1. If you feel nervous about exercising, or are unsure about any underlying health condition, have a conversation with your GP.

Once you have the go ahead, it may help to alleviate any fears if you choose a registered health professional as your instructor (such as myself). Click here to read my qualifications https://pilatesphysioplanet.com/senior-physiotherapist-and-pilates-instructor/.  You can check the HCPC register to identify accredited professionals https://www.hcpc-uk.org/

It’s normal to be nervous when trying something new, or returning to something you have done before. Some people find it helps to contact the instructor first. You can ask questions and get to know if the instructor is right for you. You can contact me through my facebook page facebook.com/pilatesphysioplanet or email me at pilatesphysioplanet@gmail.com.

2. Think about what you enjoy doing, and how it could take you to your fitness and well-being goal.

If you like being outdoors, then simply putting on a pair of comfortable shoes and walking around the block might suit you. You can gradually build up your distance as you get fitter. If you want something a little more challenging, perhaps hill walking would suit you. https://www.walkhighlands.co.uk/ has an extensive list of scenic walks in Scotland.

If you like to combine fitness with socialising, then check out local teams or classes that you can join.

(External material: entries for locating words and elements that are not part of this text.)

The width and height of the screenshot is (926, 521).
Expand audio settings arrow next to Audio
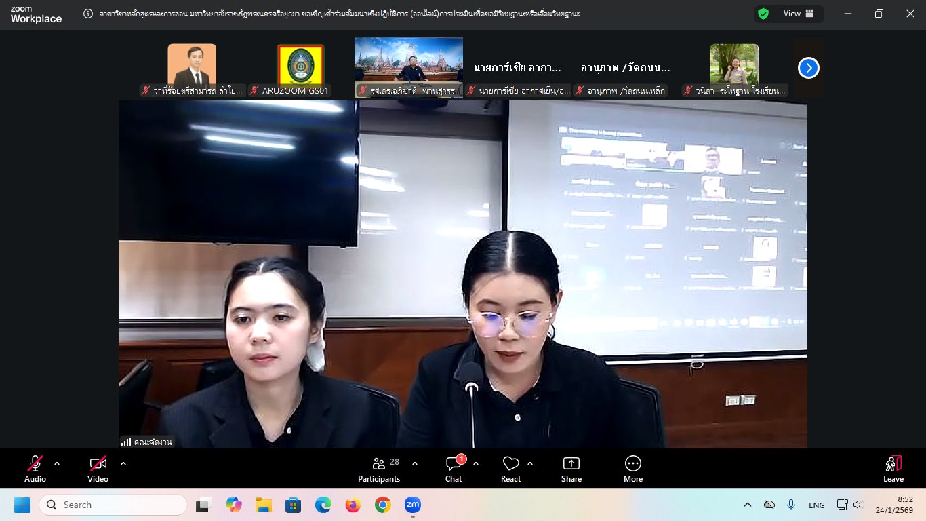tap(57, 463)
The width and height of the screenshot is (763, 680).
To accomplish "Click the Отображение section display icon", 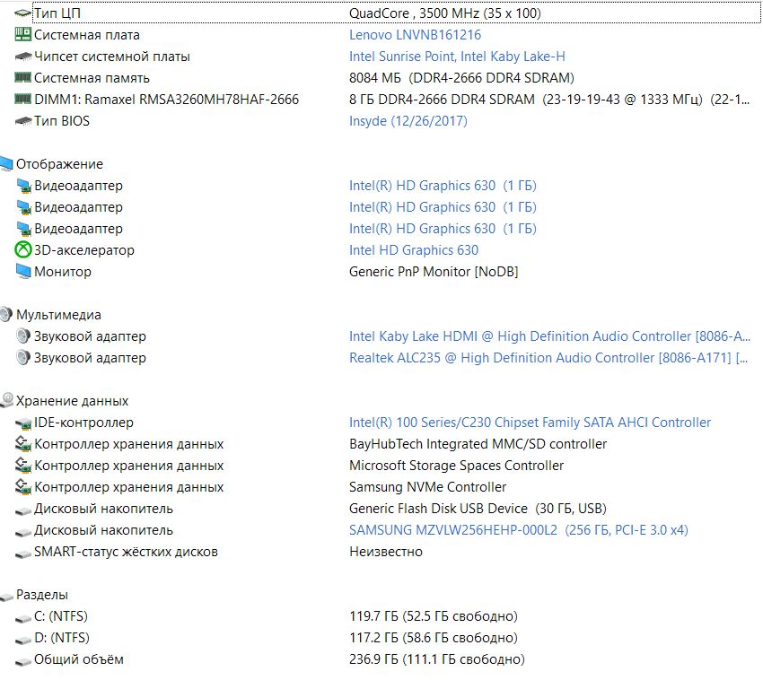I will [x=6, y=164].
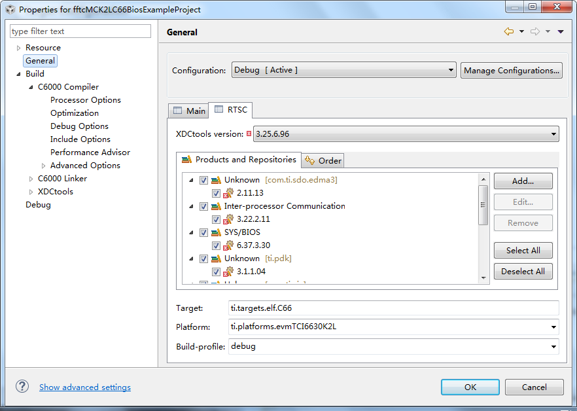
Task: Click the filter text input field
Action: pyautogui.click(x=80, y=31)
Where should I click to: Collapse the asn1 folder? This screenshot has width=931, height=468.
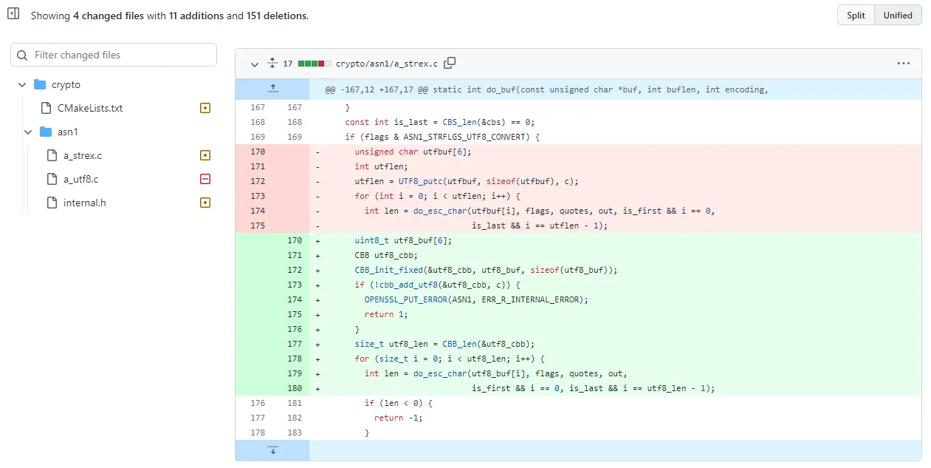point(27,132)
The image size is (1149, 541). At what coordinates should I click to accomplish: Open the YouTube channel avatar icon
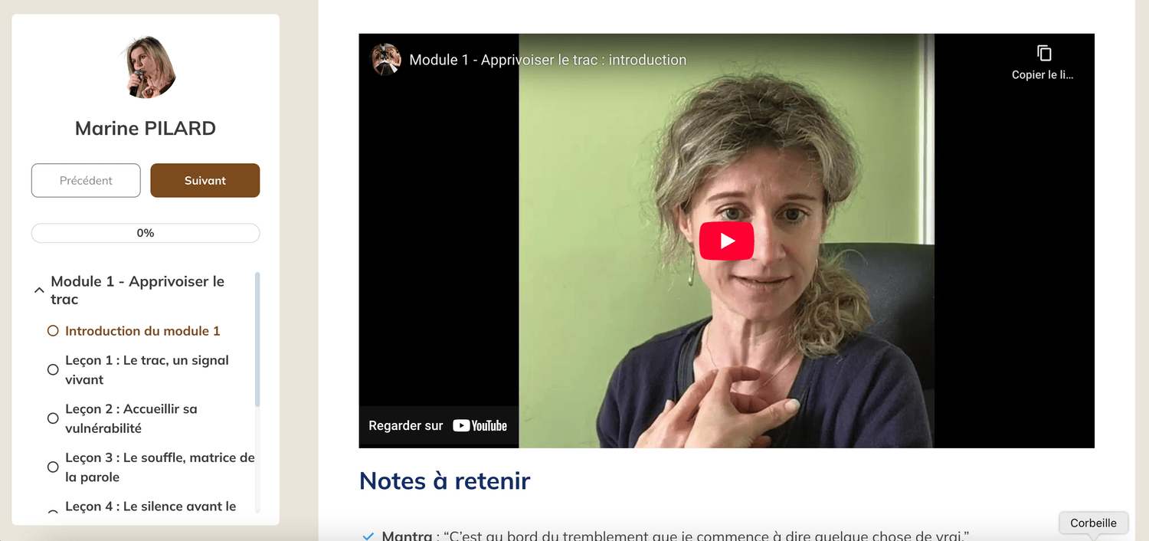pyautogui.click(x=386, y=59)
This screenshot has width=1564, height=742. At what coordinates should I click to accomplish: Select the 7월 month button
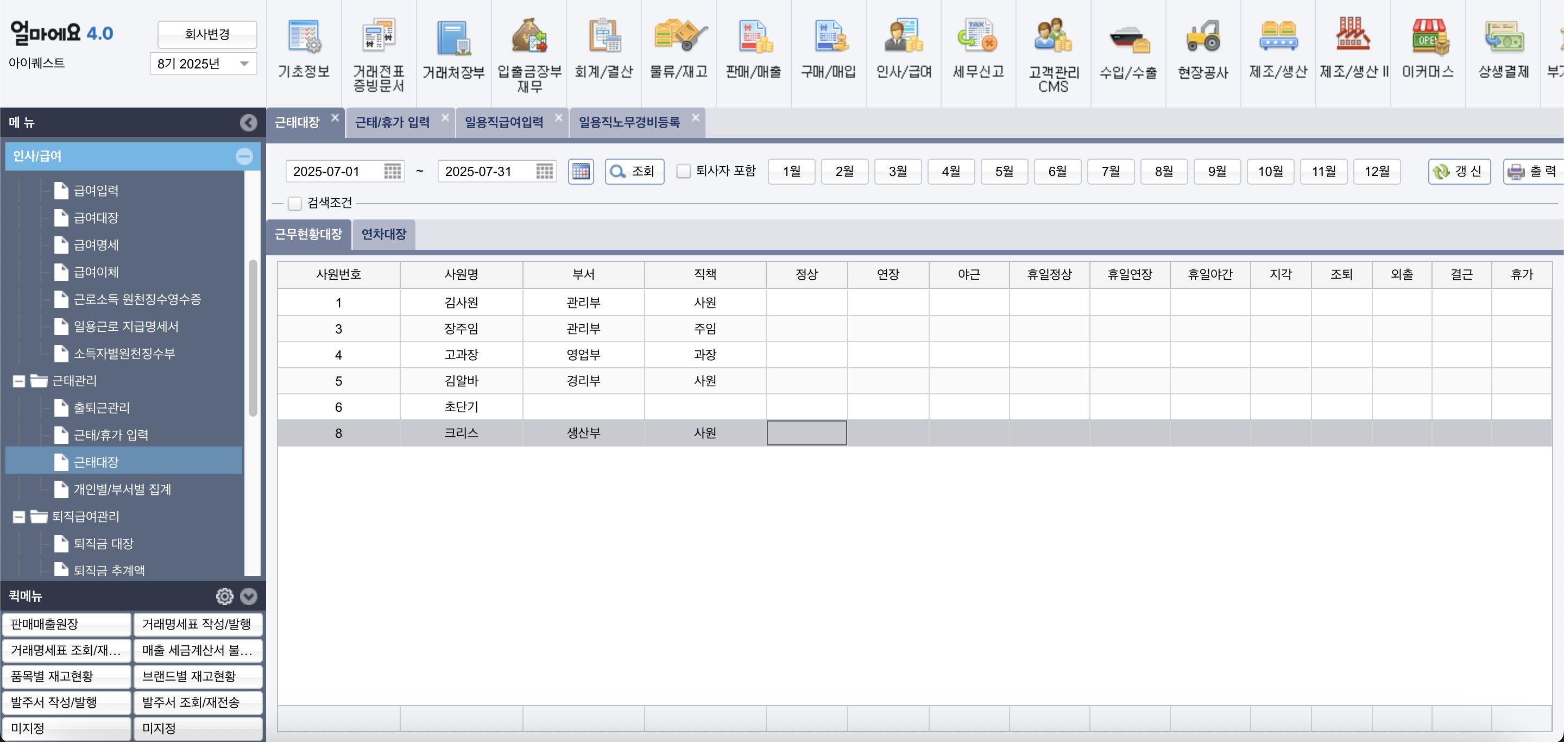pyautogui.click(x=1110, y=171)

My Pilates classes are very friendly, members enjoy a chat and going for coffee after class. Book a place here https://uk.bookingbug.com/home/56139-pilatesphysioplanet

If you like to exercise alone, you might enjoy following a gym programme that you can work through. Gym instructors can make a programme specific to you, and can review this regularly with you, to ensure you are progressing with your fitness and wellbeing. Or you could follow a fitness plan designed by the NHS https://www.nhs.uk/live-well/exercise/12-week-fitness-plan/

If you like water, then why not head to the local pool. There may even be some aqua aerobics classes to join in – or you might like to combine a swim with some relaxation in the sauna/steam room/Jacuzzi.

If you like to exercise at home, then why not sign up to my online PhysioPilates Classes where you will get a new workout each week, delivered by a chartered physiotherapist and registered health professional. All you need is an exercise mat. I have this one from ALDI UK https://www.aldi.co.uk/crane-wipeable-fitness-mat/p/099657310710700.   It’s thicker than most mats, so more comfortable, good quality and a fraction of the price of leading brands.

3. When you’ve chosen an activity that suits your and your lifestyle, visualise doing, and enjoying it.

Research suggests that positive thoughts lead to positive actions, which set you up to enjoy your chosen activity. Think of any difficulties you could experience during your activity. Imagine lowering the intensity, or changing the exercise to suit you. Mentally preparing yourself for this lets you instinctively know that it’s OK to change any exercise which doesn’t suit you, so you can stay healthy and avoid injury (injuries tend not to equate with a Happy New Year).

4. Decide when you will exercise.

Choose a day and time most suitable for you and your lifestyle so that it can become a part of your normal routine, e.g. if you don’t have time to travel to a gym or a class to workout, make going for a walk part of your routine. Or sign up to my online classes, which last 30 minutes, so are ideal for a busy lifestyle.

5. Treat yourself in the January sales

get some new exercise gear that you feel good in. You’re more likely to keep going if you’ve bought a new outfit.

6. Give yourself a pat on the back for every sign of progress.

Praise yourself for how far you’ve come. It’s useful to keep an end goal in sight – but you’re not going to get there immediately. Changes are a work in progress, to be built on gradually, so that when you look back to where you started, all these small changes suddenly amount to a lot of progress!

7. Finally…

Enjoy whatever you choose to do, and make 2020 a Healthy and Happy New Year for you!